# [Task description]
Pick out every line in the records below that contains the word "Where" and copy each of those lines.
>> begin Given information
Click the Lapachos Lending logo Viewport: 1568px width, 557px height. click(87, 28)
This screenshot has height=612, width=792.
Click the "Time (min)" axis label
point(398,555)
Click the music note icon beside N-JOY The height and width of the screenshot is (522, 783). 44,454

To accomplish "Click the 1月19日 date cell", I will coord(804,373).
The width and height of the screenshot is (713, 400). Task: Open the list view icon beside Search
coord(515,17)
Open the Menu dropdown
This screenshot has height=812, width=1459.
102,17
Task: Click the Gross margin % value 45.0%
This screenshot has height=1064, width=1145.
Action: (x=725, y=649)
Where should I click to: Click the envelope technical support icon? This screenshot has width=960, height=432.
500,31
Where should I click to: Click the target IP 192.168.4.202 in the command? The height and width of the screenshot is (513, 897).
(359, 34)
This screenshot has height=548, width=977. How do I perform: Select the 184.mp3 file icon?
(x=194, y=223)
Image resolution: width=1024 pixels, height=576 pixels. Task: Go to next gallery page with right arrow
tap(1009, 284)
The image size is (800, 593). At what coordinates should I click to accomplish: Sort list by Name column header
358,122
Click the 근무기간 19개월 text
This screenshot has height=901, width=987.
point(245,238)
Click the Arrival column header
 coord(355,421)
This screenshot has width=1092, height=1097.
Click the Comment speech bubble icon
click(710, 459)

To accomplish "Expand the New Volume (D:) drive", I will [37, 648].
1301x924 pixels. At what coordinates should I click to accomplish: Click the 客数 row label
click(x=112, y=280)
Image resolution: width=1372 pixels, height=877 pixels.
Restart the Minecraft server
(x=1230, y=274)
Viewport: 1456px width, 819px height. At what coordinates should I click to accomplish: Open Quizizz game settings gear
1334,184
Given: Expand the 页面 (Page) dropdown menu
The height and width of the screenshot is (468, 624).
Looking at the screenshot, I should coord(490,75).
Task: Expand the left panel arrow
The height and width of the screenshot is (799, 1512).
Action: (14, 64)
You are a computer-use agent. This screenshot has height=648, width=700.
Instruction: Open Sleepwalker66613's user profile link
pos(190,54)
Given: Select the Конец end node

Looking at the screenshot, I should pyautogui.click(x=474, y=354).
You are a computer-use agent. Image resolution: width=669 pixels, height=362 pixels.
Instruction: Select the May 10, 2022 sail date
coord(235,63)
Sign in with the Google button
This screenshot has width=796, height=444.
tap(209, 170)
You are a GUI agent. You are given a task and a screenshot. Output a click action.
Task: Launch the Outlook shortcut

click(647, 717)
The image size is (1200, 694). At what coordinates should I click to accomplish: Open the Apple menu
>> end Given information
# [Solution below]
Where should I click to: Click the envelope technical support icon? This screenshot has width=960, height=432.
Where should I click to: Click the target IP 192.168.4.202 in the command? The height and width of the screenshot is (513, 897).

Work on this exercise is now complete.